Figure 3. Analysis of ANXA1-containing EVs in ex vivo cultures of resealing mucosal wounds and functional effects of EVs on wound closure.

(A) 4-mm punch biopsy of resealing colonic wounds (1 day after injury, red circle) and nonwounded mucosa (blue circle) were rinsed in sterile PBS to remove cellular debris and immediately placed into a 24-well culture plate (3 wounds from each mouse per well, n = 4). Photographic images of a wound (1- to 2-mm size) and confocal images of resealing mucosal wound showing F-actin (Alexa Fluor 555 phalloidin, pink) and nuclei (TO-PRO-3, blue) are shown (n = 4). Scale bar: 100 μm. (B) Immunoblot showing ANXA1 in the supernatant and lysate of the ex vivo culture. Densitometry analysis shows that ANXA1 protein in culture supernatants derived from wounded cultures is significantly increased versus nonwounded cells (1.979-fold increase, P = 0.0024 average of n = 3 immunoblots).

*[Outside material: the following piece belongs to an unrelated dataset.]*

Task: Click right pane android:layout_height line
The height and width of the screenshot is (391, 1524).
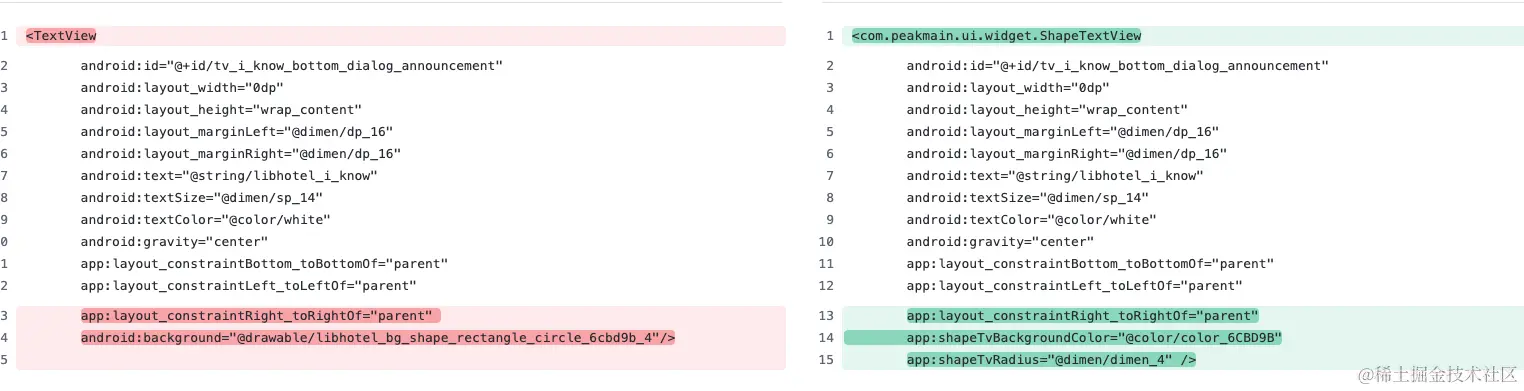Action: pos(1047,110)
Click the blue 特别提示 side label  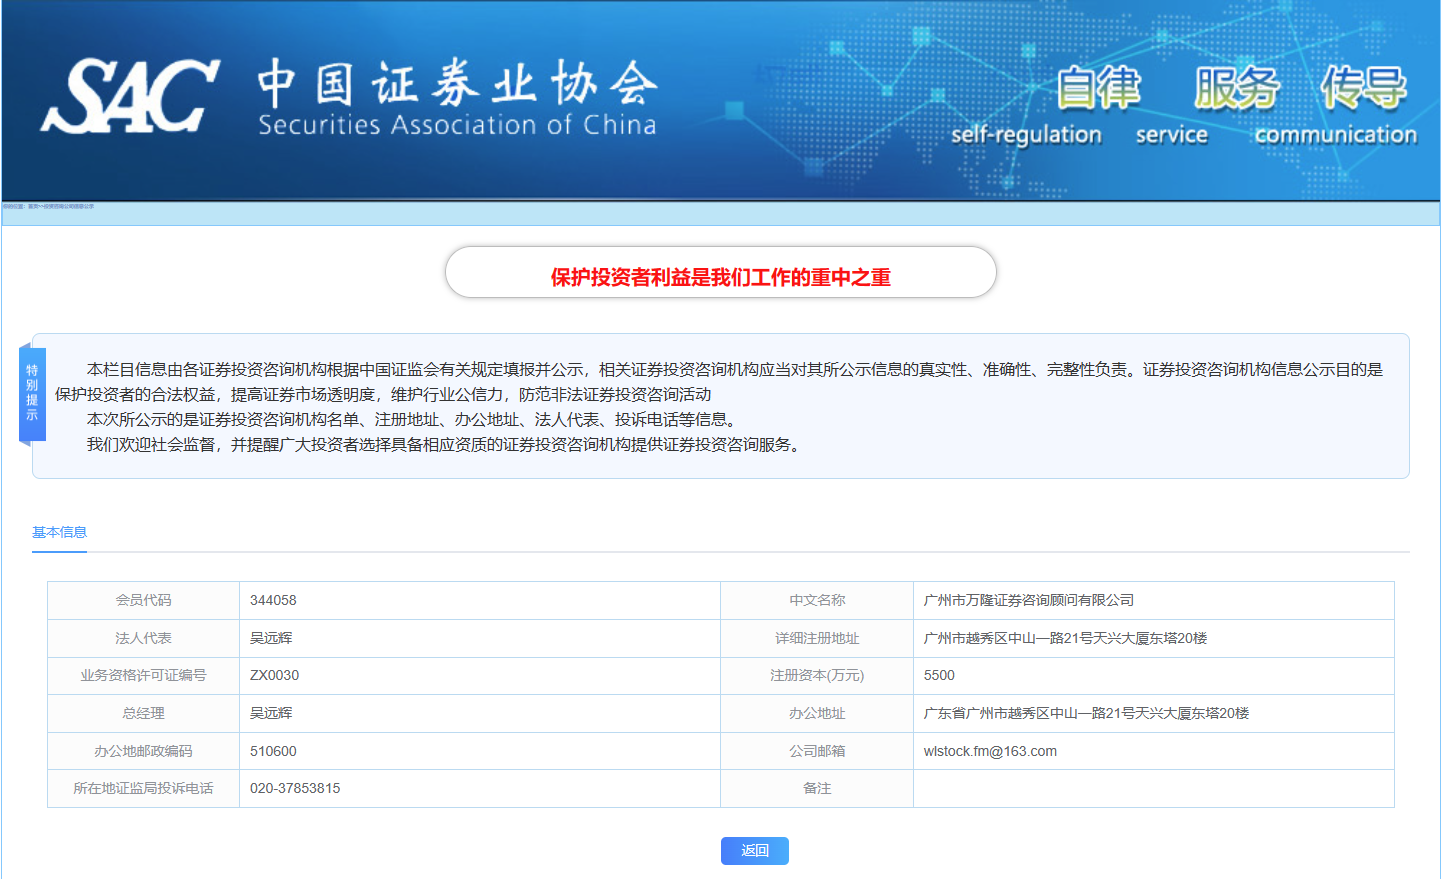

In total lysate, the ratio of ANXA1 expression in wounded tissue versus nonwounded tissue is 0.762 (P = 0.0005 average of n = 3 immunoblots). (C) EVs (microparticles and exosomes) were stained with BODIPY-Texas Red and conjugated CD11b, A33, and ANXA1 fluorescent antibodies. Data are expressed as mean ± SEM; n = 4 per group. (D) EVs derived from Anxa1^+/+ and Anxa1^–/– mice were added to monolayers of cultured murine epithelial cells, and scratch wound resealing assay was performed. Increased wound closure was observed after incubation with ANXA1-containing EVs (**P = 0.0025) compared with EVs lacking ANXA1. Mean ± SEM; n = 15 mice per group. Statistical comparisons were performed by ANOVA with Tukey’s multiple comparison post-test.